Materials and Methods

Patient Population

This is a retrospective review of prospectively collected data on 980 patients who underwent PEH repair between January 1997 and August 2010 at a single institution. We reanalyzed data for all patients,4 and 931 patients had data for all 28 pretreatment propensity variables and are included in this analysis. Patients with type II–IV paraesophageal hernia involving at least 30 % of the stomach above the diaphragmatic crura comprised the study population. At our institution, patients with symptomatic PEHs are counseled to undergo elective repair; patients are considered symptomatic if they report reflux-related complaints (e.g., heartburn/regurgitation, postprandial vomiting), obstructive complaints (e.g., dysphagia, postprandial bloating, chest and epigastric pain), space-occupying symptoms (e.g., postprandial dyspnea), or bleeding (e.g., anemia, hematemesis, melena, or hematochezia). For propensity-score modeling, exposure was defined as non-elective repair, which included urgent and emergent surgery. Urgent repair constituted an admission for symptomatic management followed by operative repair during the same admission. Emergent repair constituted immediate operation for acute complications and inability to relieve gastric or esophageal obstruction endoscopically. Patients either presented in the emergency department, as a transfer from another facility, or were directly admitted from an outpatient setting. This study received Institutional Review Board approval.

━━━

APPLY WHAT YOU READ:
[a] According to the methods section on paraesophageal hernia repair, why were 931 of the 980 patients included in the analysis?
[b] Carry on the methods section on paraesophageal hernia repair from its final sentence.

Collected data
━━━

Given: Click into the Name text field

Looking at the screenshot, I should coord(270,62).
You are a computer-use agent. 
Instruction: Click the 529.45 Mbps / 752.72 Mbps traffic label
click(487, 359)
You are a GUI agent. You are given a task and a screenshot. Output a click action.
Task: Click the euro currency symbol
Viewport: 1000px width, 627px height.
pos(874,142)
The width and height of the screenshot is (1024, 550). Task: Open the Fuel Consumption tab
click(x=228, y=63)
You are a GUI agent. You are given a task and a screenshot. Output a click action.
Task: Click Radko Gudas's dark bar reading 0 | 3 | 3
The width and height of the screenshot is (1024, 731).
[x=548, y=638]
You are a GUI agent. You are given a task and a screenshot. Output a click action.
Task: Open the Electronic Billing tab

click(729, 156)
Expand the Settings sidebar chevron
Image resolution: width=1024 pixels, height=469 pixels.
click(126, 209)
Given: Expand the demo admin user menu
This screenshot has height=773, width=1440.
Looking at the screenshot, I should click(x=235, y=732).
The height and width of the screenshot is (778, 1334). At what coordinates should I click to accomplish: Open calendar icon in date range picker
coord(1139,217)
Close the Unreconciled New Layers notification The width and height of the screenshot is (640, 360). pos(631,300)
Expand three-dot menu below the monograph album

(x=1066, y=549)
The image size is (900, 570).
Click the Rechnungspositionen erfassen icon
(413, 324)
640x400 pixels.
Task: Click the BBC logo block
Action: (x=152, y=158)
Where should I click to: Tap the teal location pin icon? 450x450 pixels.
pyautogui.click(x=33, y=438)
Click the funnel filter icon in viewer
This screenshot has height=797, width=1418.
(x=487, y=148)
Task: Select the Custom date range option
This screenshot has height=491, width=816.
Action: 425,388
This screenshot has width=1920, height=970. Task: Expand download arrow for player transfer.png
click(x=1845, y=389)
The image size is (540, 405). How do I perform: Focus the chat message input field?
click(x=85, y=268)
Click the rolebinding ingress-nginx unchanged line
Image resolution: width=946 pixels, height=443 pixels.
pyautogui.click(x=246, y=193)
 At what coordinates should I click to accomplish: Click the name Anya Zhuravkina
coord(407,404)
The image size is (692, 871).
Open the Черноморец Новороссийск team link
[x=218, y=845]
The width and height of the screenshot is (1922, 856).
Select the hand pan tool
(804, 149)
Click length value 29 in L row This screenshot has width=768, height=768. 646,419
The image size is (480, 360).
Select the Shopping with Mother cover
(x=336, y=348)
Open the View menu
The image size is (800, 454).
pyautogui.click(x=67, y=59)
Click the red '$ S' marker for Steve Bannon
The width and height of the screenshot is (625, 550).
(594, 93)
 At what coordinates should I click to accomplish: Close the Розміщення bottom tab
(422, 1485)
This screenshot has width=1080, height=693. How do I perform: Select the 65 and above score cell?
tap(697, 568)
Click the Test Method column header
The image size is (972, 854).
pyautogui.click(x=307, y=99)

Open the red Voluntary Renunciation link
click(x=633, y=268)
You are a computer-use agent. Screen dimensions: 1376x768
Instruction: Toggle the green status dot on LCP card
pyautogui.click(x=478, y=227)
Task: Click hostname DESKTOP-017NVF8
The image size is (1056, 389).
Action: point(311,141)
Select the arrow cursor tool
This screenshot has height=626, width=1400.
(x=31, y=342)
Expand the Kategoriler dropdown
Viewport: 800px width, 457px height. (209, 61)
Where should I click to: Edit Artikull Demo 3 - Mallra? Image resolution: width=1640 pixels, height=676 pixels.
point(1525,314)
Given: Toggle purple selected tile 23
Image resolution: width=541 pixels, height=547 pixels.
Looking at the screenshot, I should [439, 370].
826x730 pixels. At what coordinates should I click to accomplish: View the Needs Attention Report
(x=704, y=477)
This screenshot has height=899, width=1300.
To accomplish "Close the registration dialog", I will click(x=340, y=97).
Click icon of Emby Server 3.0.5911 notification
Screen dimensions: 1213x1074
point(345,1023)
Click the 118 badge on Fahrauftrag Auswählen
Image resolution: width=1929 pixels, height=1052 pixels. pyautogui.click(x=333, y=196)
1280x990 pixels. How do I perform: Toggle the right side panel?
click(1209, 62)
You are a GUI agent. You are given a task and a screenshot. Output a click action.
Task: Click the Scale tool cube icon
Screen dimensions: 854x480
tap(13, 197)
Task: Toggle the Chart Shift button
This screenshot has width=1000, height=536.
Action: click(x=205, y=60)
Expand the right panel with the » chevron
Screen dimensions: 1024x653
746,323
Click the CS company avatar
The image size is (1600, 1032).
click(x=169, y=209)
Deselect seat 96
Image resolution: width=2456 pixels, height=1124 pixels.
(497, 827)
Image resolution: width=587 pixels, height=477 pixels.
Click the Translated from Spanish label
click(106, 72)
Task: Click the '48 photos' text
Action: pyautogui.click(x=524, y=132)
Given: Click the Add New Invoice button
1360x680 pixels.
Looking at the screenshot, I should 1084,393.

━━━

WRITTEN RESPONSES:
[a] Those 931 patients had data for all 28 pretreatment propensity variables. That complete data is why they were included.

[b]
Surgical Technique

Laparoscopic PEH repair is the primary approach to elective repair at our institution. Our surgical approach to the laparoscopic repair of PEH has been previously described.7 Briefly, the tenets of open or laparoscopic surgical repair include complete sac reduction from the mediastinum, mobilization of at least 2–3 cm of tension-free intra-abdominal esophagus, and tension-free hiatal closure. Anti-reflux procedures were performed at the discretion of the surgeon based on patient stability at the time of operation, baseline symptoms (obstruction versus reflux/regurgitation), and adequacy of esophageal length. Patients with inadequate esophageal length underwent either extended gastropexy of the stomach to the anterolateral abdominal wall following complete sac reduction, mobilization and hiatal closure, or stapled gastroplasty for esophageal lengthening and fundoplication.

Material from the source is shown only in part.